I'm sure there are some people out there with experience on similar machines. I'm interested in recommendations on a good combination blade which I can keep on the saw most of the time. Given that the motor was intended for steel teeth, would a thin-kerf blade be best?

Please no posts telling me to upgrade to a 5HP motor from Grizzly. That's not what this project is about.

Thanks,

Pete

David Weaver
12-16-2007, 2:52 PM
Someone is going to tell you a thin-kerf Forrest woodworker II, so it might as well be me. I think Amazon has been running sales on them lately and I've seen people say that you can get them for $73-$80 shipped lately.

I've used one on a craftsman cheapo contractor saw and on a delta hybrid of mine - in both cases, it was the single thing that did, by far, the most to increase the saw performance. Results with it are great.

Scott Spencer has a nice list of blades, price and how they perform. You could probably pick a blade out of his list if it's thin kerf, and run with it.

You might change your mind about the ripping once you use a good thin-kerf blade on that saw. It's a lot cheaper to use a good table saw blade than it is to run through bandsaw blades, and your saw will probably handle a good thin kerf blade pretty well on 4/4 and sheet goods on the saw. Not to mention, if the saw is tight, there won't be much work to do to clean up the edge - in some cases, none if it's not exposed.

Bill Huber
12-16-2007, 4:15 PM
I have an old Craftsman 8 inch saw and it only has a 3/4 hp motor on it, now that is what you call underpowered....

I really get great performance out of Freud Diablo blade. I resaw 2 1/4 hard maple with them and they work very well.
They are really cheap also, the 7 1/4 in that I use a $14 at HD.

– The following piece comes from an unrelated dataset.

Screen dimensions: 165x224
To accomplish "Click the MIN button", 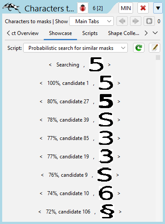I will tap(126, 8).
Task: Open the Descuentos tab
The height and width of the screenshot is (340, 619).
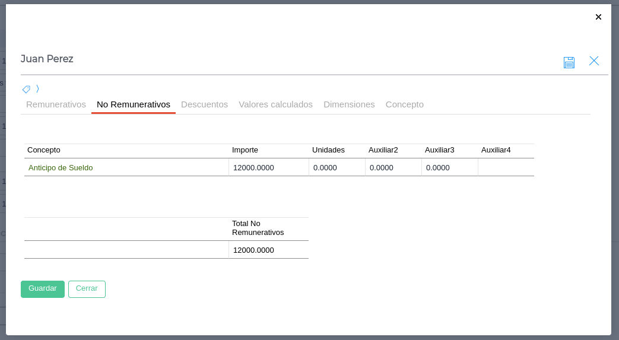Action: pyautogui.click(x=204, y=104)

The sell the 10 inch in a 24 and 40 tooth model and I really don't think for the money you can beat them.

Jamie Buxton
12-16-2007, 4:44 PM
IMHO, folks get too concerned with horsepower in a saw. The only thing horsepower brings you is the possibility of a higher feed rate. A 1 hp motor in your saw can cut anything that a 5 hp motor can. You might have to feed the stock a little slower, but it will still cut the wood.

I'd put a good-quality combo blade on the machine. Freud's what's in my shop, but anything like that will work. Then keep the blade sharp. If it starts dulling, get it sharpened. Your saw will be just fine.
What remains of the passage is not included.